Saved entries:
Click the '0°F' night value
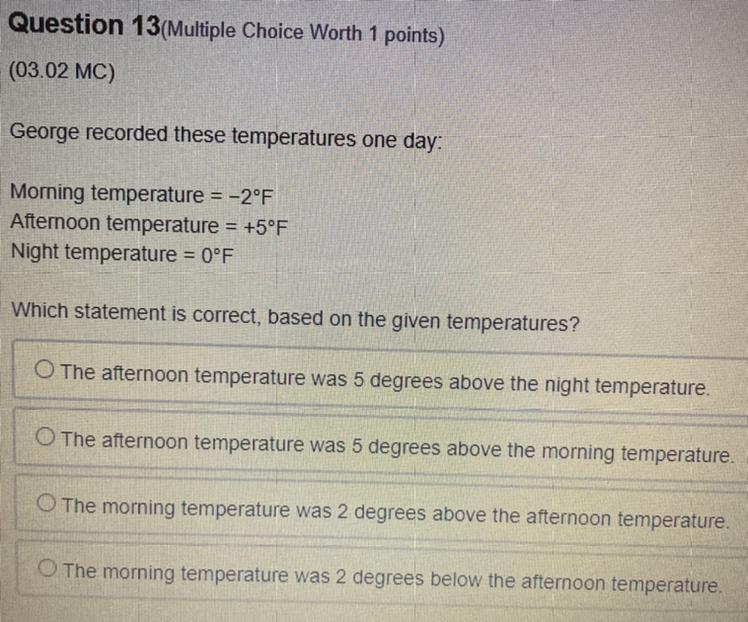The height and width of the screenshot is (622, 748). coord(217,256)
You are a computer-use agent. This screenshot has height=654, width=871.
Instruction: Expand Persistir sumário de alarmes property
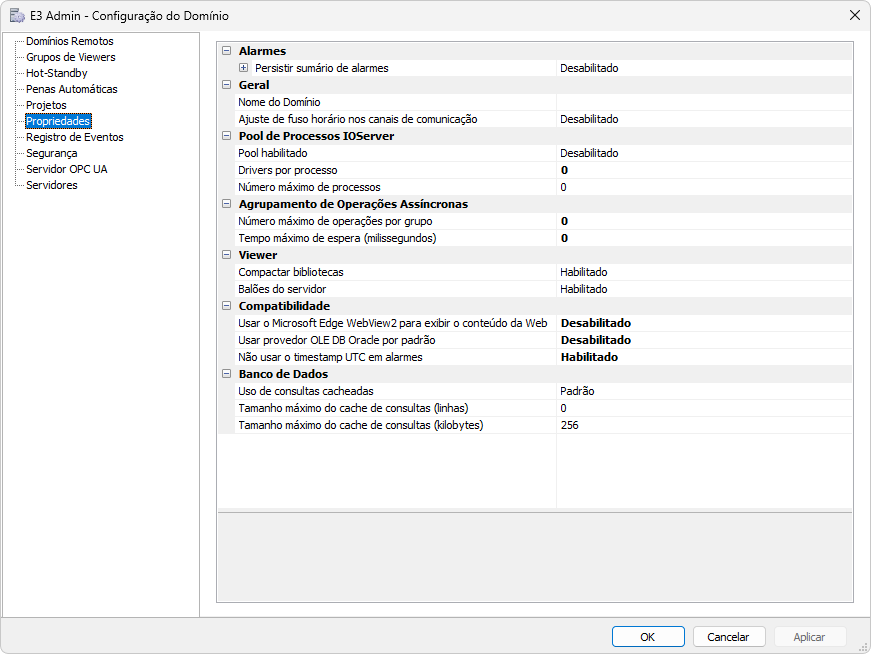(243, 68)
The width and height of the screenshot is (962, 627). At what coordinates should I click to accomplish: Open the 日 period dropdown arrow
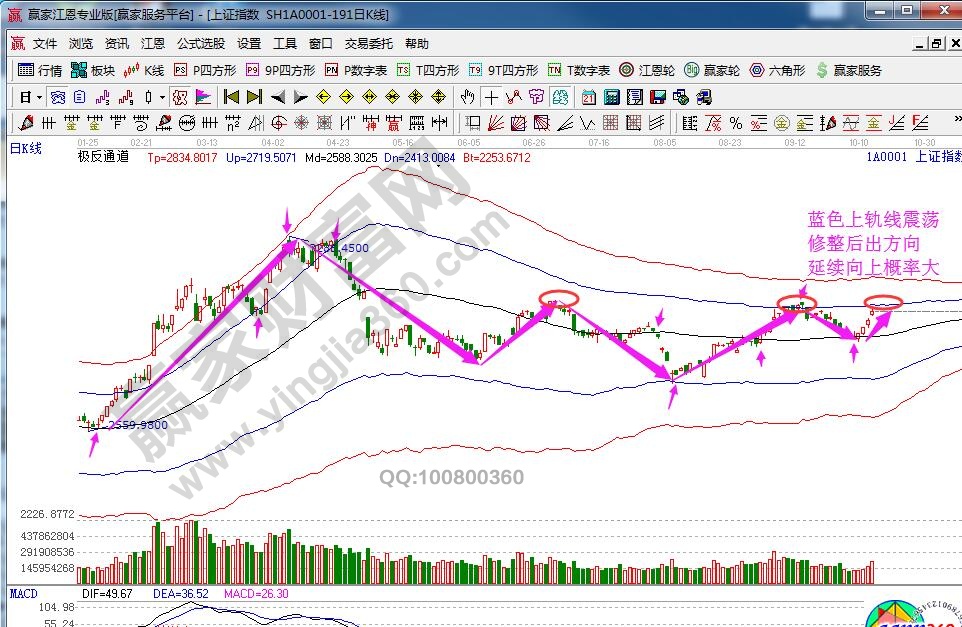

- About this exercise
All of the data above needs to be retyped exactly, with the pictures removed.

- Answer area
Click the '0°F' night value
The height and width of the screenshot is (622, 748). coord(217,256)
You are a computer-use agent. This screenshot has height=654, width=871.
Instruction: Expand Persistir sumário de alarmes property
(243, 68)
The width and height of the screenshot is (962, 627). At what coordinates should I click to accomplish: Open the 日 period dropdown arrow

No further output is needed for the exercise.